The idea that people are using reusable shopping bags because they want to virtue signal and not because of any actual desire to do good is a completely baseless and needlessly pessimistic viewpoint. A much more reasonable and likely explanation is that most people can't fully assess the environmental impact of their decisions, so they make the entirely reasonable assumption that if they can avoid throwing away a dozen plastic bags every week, then that's probably a good thing. That assumption may turn out to be incorrect, but that doesn't mean they have the harmful motivations you are accusing them of.

1 comments

Did you even look at the graph? Reusable bags are fine, but this is pure silliness to think that this makes any real progress.
The objection was to the idea that such people are "virtue signalling." It's such a silly and overused-term, generally used incorrectly, and used to snear at people doing good.
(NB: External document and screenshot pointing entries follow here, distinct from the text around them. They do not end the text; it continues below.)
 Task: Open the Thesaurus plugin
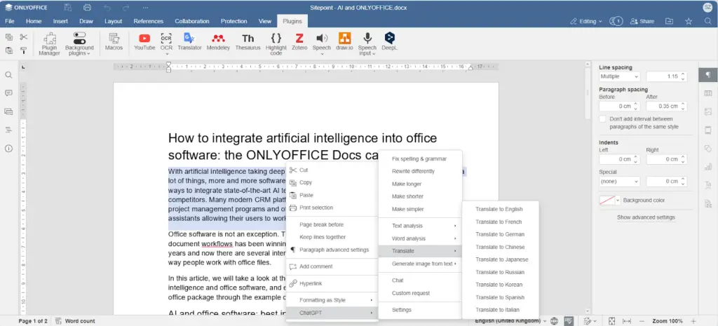(x=248, y=41)
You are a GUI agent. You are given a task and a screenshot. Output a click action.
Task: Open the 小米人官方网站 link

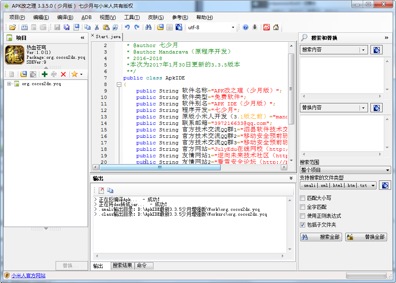pyautogui.click(x=28, y=276)
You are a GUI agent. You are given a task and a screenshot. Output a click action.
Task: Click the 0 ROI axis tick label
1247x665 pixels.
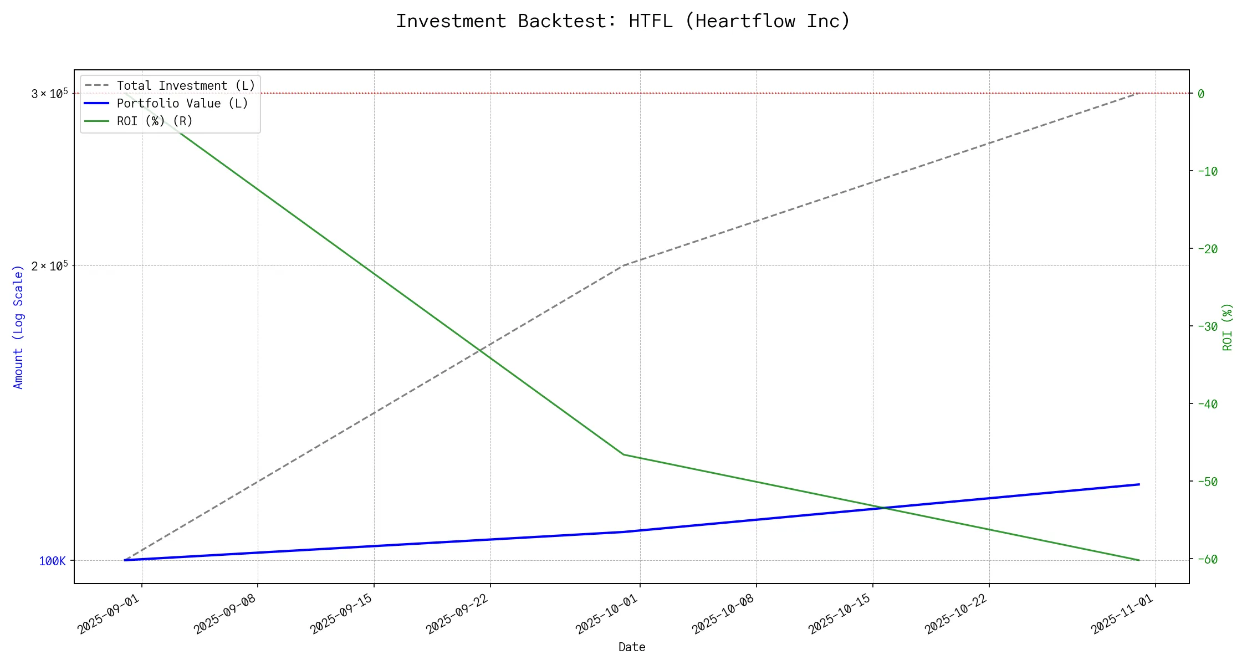coord(1201,94)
No, such people generally do think they are doing something worthwhile, and worthwhile things are right to do.

If, in fact, they are not doing anything worthwhile, which this graph suggests, then that is a mistake of the facts. It doesn't mean that they were just trying to "virtue signal."
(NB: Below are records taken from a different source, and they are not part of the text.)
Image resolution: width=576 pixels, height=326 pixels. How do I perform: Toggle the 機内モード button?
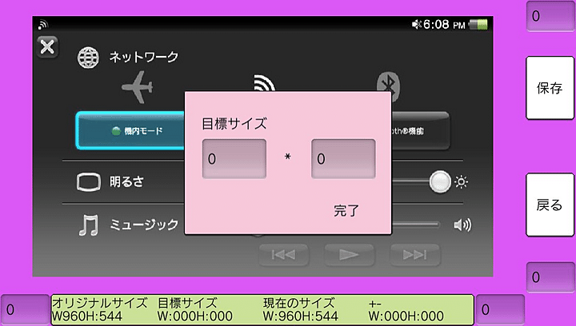click(x=130, y=130)
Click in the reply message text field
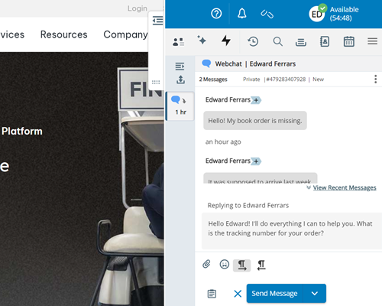This screenshot has width=382, height=306. (x=292, y=231)
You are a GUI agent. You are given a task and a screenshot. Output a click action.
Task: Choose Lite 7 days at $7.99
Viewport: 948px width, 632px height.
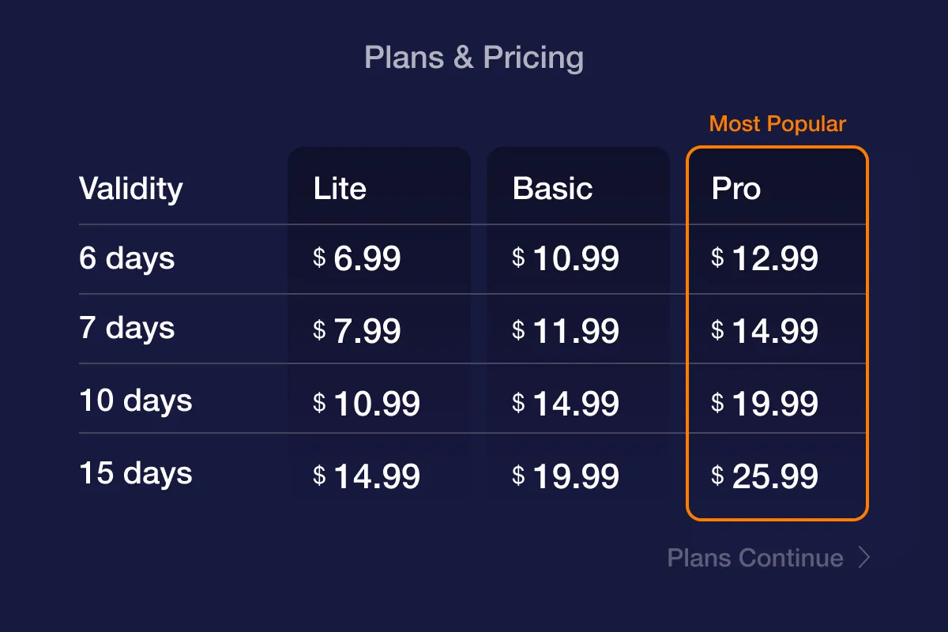coord(357,331)
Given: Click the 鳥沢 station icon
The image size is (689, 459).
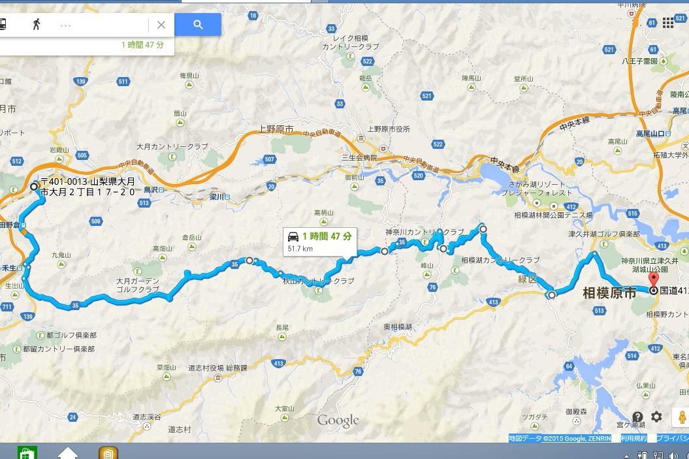Looking at the screenshot, I should pyautogui.click(x=162, y=190).
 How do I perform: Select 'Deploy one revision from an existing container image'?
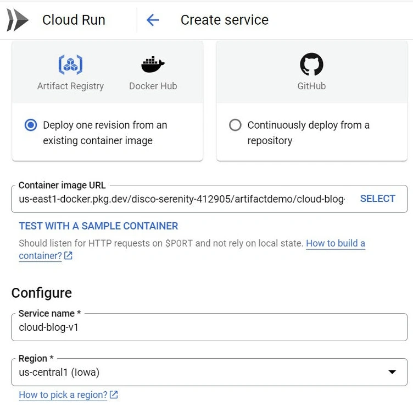point(31,125)
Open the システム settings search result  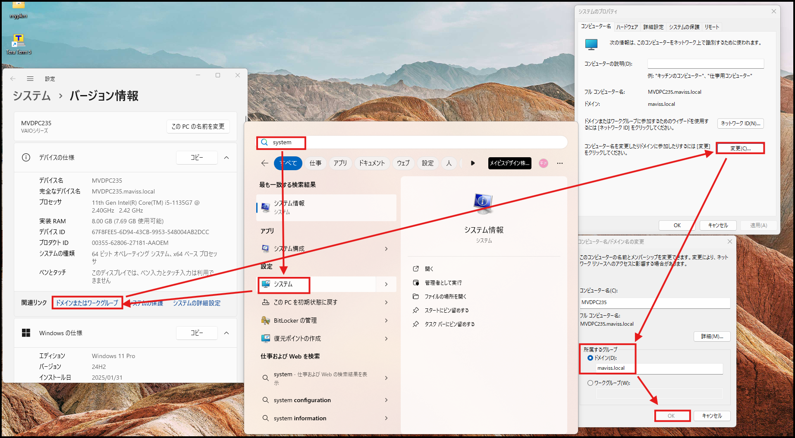pyautogui.click(x=283, y=284)
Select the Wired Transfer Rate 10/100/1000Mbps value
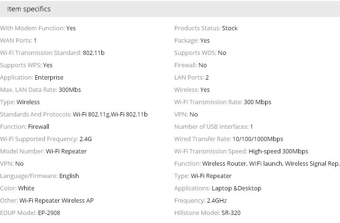Viewport: 340px width, 223px height. click(258, 139)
But people are not, at least statistically, doing any measurable good. It is wrong to encourage non-solutions. Just be honest is all I am saying.
From a climate-change only perspecitive, the original paper actually says that if you re-use a cotton bag just 53 times, you're already doing measurable good, and if you keep using it you keep doing more measurable good.

The higher number come from value judgements about other kids of impacts, and reasonable people can disagree over the relative values of those impacts vs climate change.